START RECORDS SUPPLIED

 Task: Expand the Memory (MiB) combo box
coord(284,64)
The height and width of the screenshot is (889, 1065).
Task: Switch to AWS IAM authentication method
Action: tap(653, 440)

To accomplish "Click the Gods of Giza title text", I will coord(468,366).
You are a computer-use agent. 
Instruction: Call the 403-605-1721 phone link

END RECORDS SUPPLIED

▸ AIM OF THE EXERCISE: Exact duplication of all the data above is expected.

▸ ANSWER AREA:
 Task: Expand the Memory (MiB) combo box
coord(284,64)
The height and width of the screenshot is (889, 1065).
Task: Switch to AWS IAM authentication method
Action: tap(653, 440)

To accomplish "Click the Gods of Giza title text", I will coord(468,366).
You are a computer-use agent. 
Instruction: Call the 403-605-1721 phone link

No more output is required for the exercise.